Fighting food insecurity
According to the United Nations Development Programme, 80% of Nicaragua’s population lives on less than 2 dollars per day. After Haiti, Nicaragua has the highest poverty rates in Latin America. The poverty is primarily concentrated in rural areas, and it leads to high levels of food insecurity.
One major challenge for AVSF is to focus its work on the structural causes of poverty, a condition that particularly affects smallholder farming. Tackling the structural causes of poverty means guaranteeing access to water and land for smallholder and Indian families, providing them access to factors of production (equipment, funding, technical assistance), integrating them into markets for crop and livestock farming products that are more fair, and working to reduce cultural exclusion.
Environmental degradation and the consequences of climate change (droughts and hurricanes) also weigh heavily on Nicaraguan smallholders and affect in particular women and young people, the most vulnerable groups.
Micro-irrigation, agro-ecology, and diversification: ways of combatting climate change
AVSF began working in Nicaragua at the conclusion of the armed conflicts of the 1980s and assisted in the creation of local systems, managed by the smallholder families themselves, for supplying veterinary medicine in order to facilitate the provision of medical care to animals. In addition to supporting livestock farming, a long-standing axis of the association’s cooperative efforts, AVSF currently works to help strengthen the capacities of smallholder and Indian organizations to defend their land, manage natural resources in a more concerted and sustainable manner, and adapt their crop or livestock farming systems to the already-visible effects of climate change.

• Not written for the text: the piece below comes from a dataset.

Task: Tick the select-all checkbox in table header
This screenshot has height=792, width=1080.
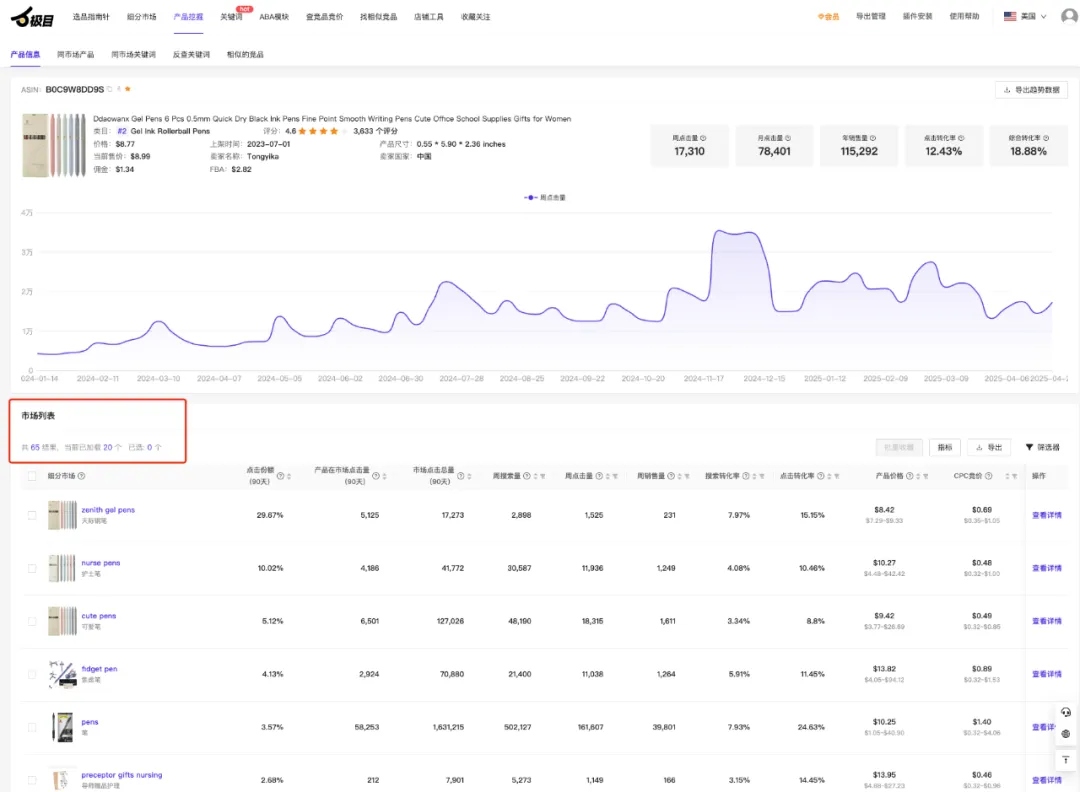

Thanks to the creation of innovative micro-irrigation systems (adapted to vulnerable smallholder families) and agricultural diversification by implementing agro-ecological practices, more than 2,000 smallholder families were able to improve their food security and sovereignty. AVSF is also working to strengthen three cooperatives of small-scale cocoa producers in the El Rama region. As a result, more than 200 male and female smallholders are steadily improving their agro-forestry plantations and obtaining better remuneration on high-quality and fair trade cocoa markets.
Thanks to the proven references on these cooperation projects, AVSF assists its partners (smallholder organizations, NGOs, training centers) and contributes in an innovative way to the creation of local and national strategies for food security that are adapted to the changing climate conditions in Nicaragua.